There are numerous international piano amateur competitions these days, from the prestigious Van Cliburn Amateur Competition in the USA to the International Competition for Outstanding Piano Amateurs in France. The choice is yours.


But are such competitions a good way for outstanding piano amateurs to get access to an audience and cultivate a passion for piano performance?


Here's my experience of being a competitor at the first PianoLink International Amateur Competition.


When I learnt that PianoLink Italy was launching the first international piano competition in association with Yamaha Italy, Bosendorfer, Pianist Magazine and Cremona Musica I was soon very excited. Since lockdown early in March, I have started to practice piano more regularly, sometimes playing a few hours a day like I used to do when I was a student at the Conservatory of Music.


When my neighbours kept messaging me not to stop playing and to even play more loudly, I released how powerful music can be.

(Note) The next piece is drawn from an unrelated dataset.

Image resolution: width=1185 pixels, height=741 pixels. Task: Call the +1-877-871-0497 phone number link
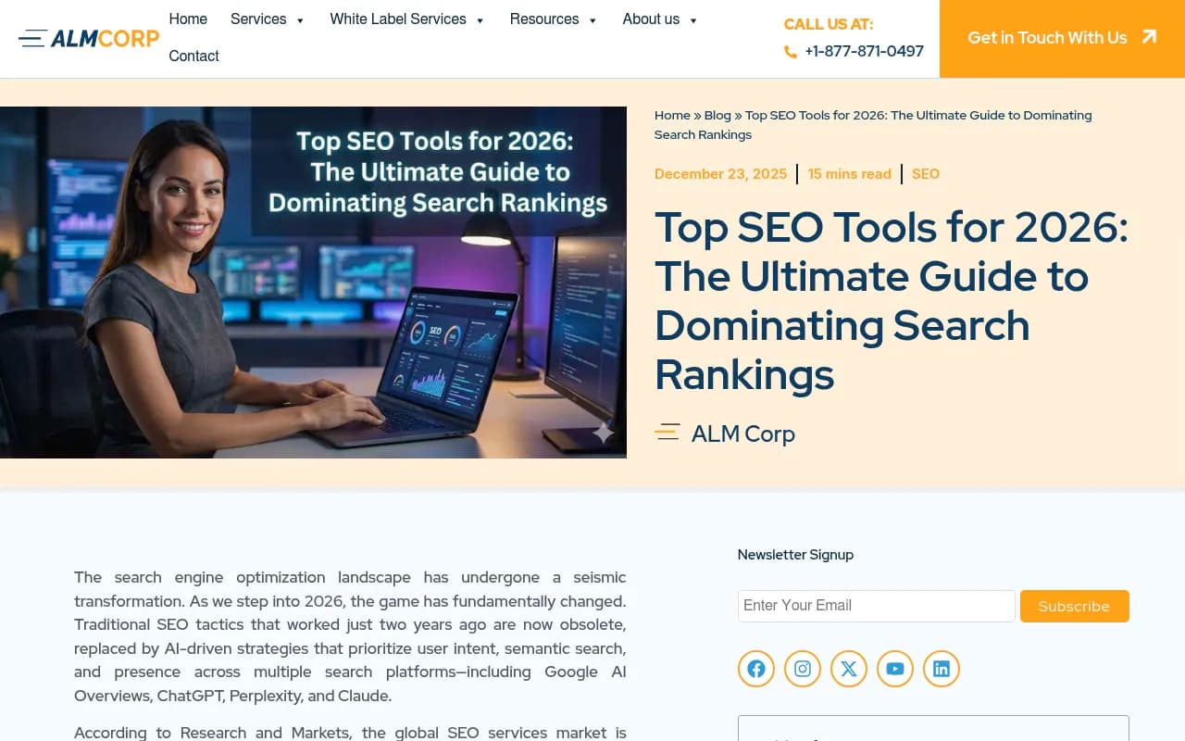[864, 51]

So, without any indecision, I applied to the competition with the excitement of becoming part of a new community of piano lovers.

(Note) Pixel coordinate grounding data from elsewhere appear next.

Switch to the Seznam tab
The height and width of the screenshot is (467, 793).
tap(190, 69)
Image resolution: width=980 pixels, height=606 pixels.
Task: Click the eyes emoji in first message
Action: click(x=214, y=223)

“Please don't stop playing. It makes us feel better and more relaxed ... Just play more loudly'

For the preliminary round (Category B Graduates) I submitted my video recording of two Scarlatti sonatas (K9 and K159) and Claire de Lune by Debussy - you can see the video below.


My entry to PianoLink Amateurs Piano Competition


Before submitting I practiced many times on my upright piano at home. I then rented a music room in one of London's best piano shops for an hour and produced the video you see above. The piano I recorded on was a new C. Bechstein grand piano. The keyboard was a bit hard compared to my upright but I believe I somehow managed to play well. And because I had to travel the next day and did not have a piano where I was going to, I decided that was my competition entry - although not perfect by any means.

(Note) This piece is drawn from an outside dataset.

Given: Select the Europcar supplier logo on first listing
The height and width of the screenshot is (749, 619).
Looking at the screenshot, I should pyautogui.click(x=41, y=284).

Later in August Piano Link published all video entries and I was surprised by the high level of the competitors from 18 different countries. I told myself 'oh well! maybe there will be a small chance I will be in the final and play on stage'. Unfortunately there was no miracle and with a bit of disappointment I accepted the outcome.


What I found really an enriching experience was the possibility to showcase my 'talent' to a wider audience of classical piano lovers, connecting more closely with friends and family during the pandemic, commenting on other competitors' performances and receive direct feedback from world class pianists and members of the jury like Alexander Romanovsky, Alberto Nose', Jeffrey Swan, Eric Schoones and Bruno Monsaingeon, people I admire very much for what they do.


Their feedback has been amazing in identifying areas of strength as well as areas for improvements for those pieces. Superstar pianists that usually look distant and living in another world are all of sudden closer than ever to you and a great motivation to continue this beautiful musical journey that is helping us during very difficult times.


I believe that amateur competitions can re-ignate the passion and the motivation to play at a high level and perhaps to get back on a stage if you have not done that for a while. So I definitely look forward to new competitions and to knowing more piano lovers around the world.